Старый волхв Обережа жил в детинце, поблизости от деревянной церкви, как ни досадно было епископу Никите такое соседство. Когда шесть лет назад князь созывал и собирал людей для заселения вновь основанного города, Обережа пришел сам, незваный. Люди вырыли старику землянку, и он стал тихо жить в ней, помогая людям целебными травами, заговорами, советами. Он указал место, пригодное для рытья колодца, и сам поселился возле него. Источники издавна почитались славянами, и в Белгороде, где не было святилища, все пестрое население дружно признало колодец главным священным местом. Обережа сам возвел над драгоценным источником высокий дубовый сруб под двускатной крышей, прикрывавшей ворот, вырезал на них волшебные знаки воды и небесного огня. Вскоре детинец оброс посадом, в Окольном городе были свои источники воды, но колодец Обережи почитали и приходили к нему в особо важных случаях – за водой для умывания невесты или обмывания покойника, для приготовления настоя или отвара целебных трав. Приходя к волхву за советом, белогородцы бросали в колодец мелкие монетки, бусины. Девушки весной кидали в него украшения, прося у богов хорошего жениха

– А отчего у тебя, волхве, такой глубокий колодец? – бывало, спрашивали у Обережи. – Разве ближе нет воды?

– Оттого глубок мой колодец, что глубока земля наша матушка, – отвечал Обережа. – Велика ее сила, богатства ее немеряны – сколько ни черпать их, вовек не вычерпаешь.

Когда несколько лет спустя в Белгороде появился епископ Никита, он сперва потребовал изгнания волхва. Но белгородцы дружно вступились за Обережу. Они помнили, что первым открыл воду в детинце именно он, и от хранителя священного колодца зависело в их глазах благополучие всего города. Тысяцкий Вышеня и сам так думал, а князь Владимир, к которому епископ воззвал о помощи, велел оставить волхва в покое: тот хорошо лечил белгородскую дружину и воодушевлял жителей города-щита на упорную борьбу со степняками. Тех служителей древних богов, кто не противился его делам, Владимир-Солнышко не считал своими врагами. И Обережа остался жить в детинце возле колодца, в нескольких десятках шагов от нового двора епископа Никиты. Епископ быстро выстроил деревянную церковь в честь святых апостолов, и Белгород процветал, охраняемый крестом и священным колодцем

На третий день после того, как в овраге открыли печенегову могилу, с десяток жителей Окольного города пришли рано поутру на двор к Обереже. Привел их Шумила – кузнец меньше всех прочих был склонен признавать нового Бога. Тысяцкий терпел его только за то, что в вечно беспокойной степи умелый оружейник был важнее, чем иной усердный христианин, каких, по правде сказать, водилось немного, и то больше среди купцов и бояр.

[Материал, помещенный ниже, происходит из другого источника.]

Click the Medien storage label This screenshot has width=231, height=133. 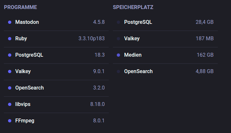click(133, 55)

– Помоги, старче! – кланяясь низко, как не кланялся и тысяцкому, принялся от всех просить Шумила. – Детей наших мучат всяку ночь Намной и Полуночница, бабы не спят от страху, от печенежского упыря! Помоги беду прогнать!

– Слышал я про беду вашу, – Обережа кивнул. – Печенега, говорите, в овраге нашли схороненного?

– Нашли, нашли печенега! – на разные голоса подтвердили белгородцы. – С конем, и с оружием!

– С конем, говорите? Стало быть, погребен со всей честью?

– Погребен-то погребен, а мы его потревожили! Болгарин-то свое над ним помолил, да вишь – бродит по ночам нечистый дух, нет покою! Как бы он теперь не наделал бед!

– Не наделает, – успокаивающе сказал Обережа и поднялся, взял свой высокий посох с медвежьей головой, прислоненный к стене дома. – Подите скажите по улицам, чтоб собрали какого ни есть угощенья и несли к яругу. Я и сам сей же час иду.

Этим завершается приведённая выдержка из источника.